Rust wins, with Go, TypeScript/Node.js and Python close behind, all bringing in ~1–2secs cold start durations for Lambda functions. Kotlin is decent, and just stay away from C# and F# if cold start times are important for your use case.
What is a cold start?
Serverless is awesome. You don’t have to worry at all about scaling, right? Wrong. Functions in Lambda are run on demand when they are called, and thrown away when no longer required. This cycle of “spin up and destroy” leads to an event called a Cold Start. Cold starts are one such consideration serverless architectures need to address.
A cold start literally is the first time your function has been executed in a while (~10 minutes as of October 2019). Getting your function downloaded, containerized and bootstrapped all need to happen before your code can run in a cold start. After your code has been bootstrapped, your function is then considered a “warm” function until it is destroyed.
Testing for this round of cold start times is based on Lambda functions written in Rust, Go, Kotlin, F#, C#, Python, and TypeScript/Node.js. In “worst to best” order, here are the average results from Charles Proxy for cold start times based on ~200K requests hitting each function over the period of a week, every 12 minutes. The sweet spot for determining when a cold start would happen was right around 10 minutes +/- 1mins, meaning our function containers tended to live in a “warm state” for a maximum of 10 minutes without requests hitting them.
For the top 4 performers in cold starts, being Rust, Go, TypeScript/Node.js and Python, here are more details showing you where durations tended to cluster. Note that this includes the entire HTTP handshake, including TLS, DNS, etc.

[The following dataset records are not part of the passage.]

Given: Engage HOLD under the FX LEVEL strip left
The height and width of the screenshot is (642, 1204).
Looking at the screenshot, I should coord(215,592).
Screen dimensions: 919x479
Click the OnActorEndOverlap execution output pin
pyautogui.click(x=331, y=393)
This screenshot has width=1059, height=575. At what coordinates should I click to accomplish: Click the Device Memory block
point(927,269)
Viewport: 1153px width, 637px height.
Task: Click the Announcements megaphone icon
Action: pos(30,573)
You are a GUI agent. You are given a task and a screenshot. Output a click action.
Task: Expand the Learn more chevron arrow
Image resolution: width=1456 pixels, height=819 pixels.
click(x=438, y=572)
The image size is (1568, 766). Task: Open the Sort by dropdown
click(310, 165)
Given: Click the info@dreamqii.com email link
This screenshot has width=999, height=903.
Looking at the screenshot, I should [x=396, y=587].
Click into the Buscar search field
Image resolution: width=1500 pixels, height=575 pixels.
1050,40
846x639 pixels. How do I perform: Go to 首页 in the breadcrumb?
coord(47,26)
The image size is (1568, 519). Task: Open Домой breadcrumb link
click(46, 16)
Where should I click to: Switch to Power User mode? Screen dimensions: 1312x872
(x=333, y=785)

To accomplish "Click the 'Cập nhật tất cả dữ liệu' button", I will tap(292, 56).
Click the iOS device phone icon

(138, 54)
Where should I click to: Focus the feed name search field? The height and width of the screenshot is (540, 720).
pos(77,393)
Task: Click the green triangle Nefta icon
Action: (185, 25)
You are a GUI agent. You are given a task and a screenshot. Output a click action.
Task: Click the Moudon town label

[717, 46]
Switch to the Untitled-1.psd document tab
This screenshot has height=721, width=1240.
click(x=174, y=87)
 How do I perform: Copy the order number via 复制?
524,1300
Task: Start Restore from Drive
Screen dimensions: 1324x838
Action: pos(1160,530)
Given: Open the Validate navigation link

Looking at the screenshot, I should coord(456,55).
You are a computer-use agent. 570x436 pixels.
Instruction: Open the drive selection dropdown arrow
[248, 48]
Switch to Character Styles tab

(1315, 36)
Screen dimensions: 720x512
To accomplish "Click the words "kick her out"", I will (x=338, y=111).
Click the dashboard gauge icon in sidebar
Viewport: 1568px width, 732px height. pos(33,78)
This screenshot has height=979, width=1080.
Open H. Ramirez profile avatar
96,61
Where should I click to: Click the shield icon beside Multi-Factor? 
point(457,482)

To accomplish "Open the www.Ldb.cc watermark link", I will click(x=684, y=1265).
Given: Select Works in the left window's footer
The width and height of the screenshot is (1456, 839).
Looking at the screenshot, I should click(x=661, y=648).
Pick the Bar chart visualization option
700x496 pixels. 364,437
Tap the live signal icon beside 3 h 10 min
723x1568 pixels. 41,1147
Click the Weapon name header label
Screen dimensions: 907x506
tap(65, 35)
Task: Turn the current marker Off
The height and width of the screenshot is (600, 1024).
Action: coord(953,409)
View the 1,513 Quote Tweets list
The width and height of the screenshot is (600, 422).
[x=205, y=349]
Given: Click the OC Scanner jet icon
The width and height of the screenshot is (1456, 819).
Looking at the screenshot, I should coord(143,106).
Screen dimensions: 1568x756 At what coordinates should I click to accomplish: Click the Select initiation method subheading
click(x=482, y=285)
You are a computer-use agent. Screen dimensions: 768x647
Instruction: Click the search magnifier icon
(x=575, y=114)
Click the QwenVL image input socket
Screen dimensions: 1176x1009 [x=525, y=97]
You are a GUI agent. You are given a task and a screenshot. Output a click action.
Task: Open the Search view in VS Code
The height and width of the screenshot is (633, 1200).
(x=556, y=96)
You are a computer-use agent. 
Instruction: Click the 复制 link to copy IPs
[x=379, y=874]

This benchmarking experimentation is a blast. I learned a ton about cold starts in the process, how often they occur, how to mitigate them, when they typically occur. Fairly obviously, the interpreted languages (Python and TypeScript/Node.js) have quick spin up times. But not so obviously, the compiled languages (Rust and Go) beat them by milliseconds. I love that compiled language runtimes are improving so rapidly, and I LOVE that BYOR runtimes like Rust are competitive.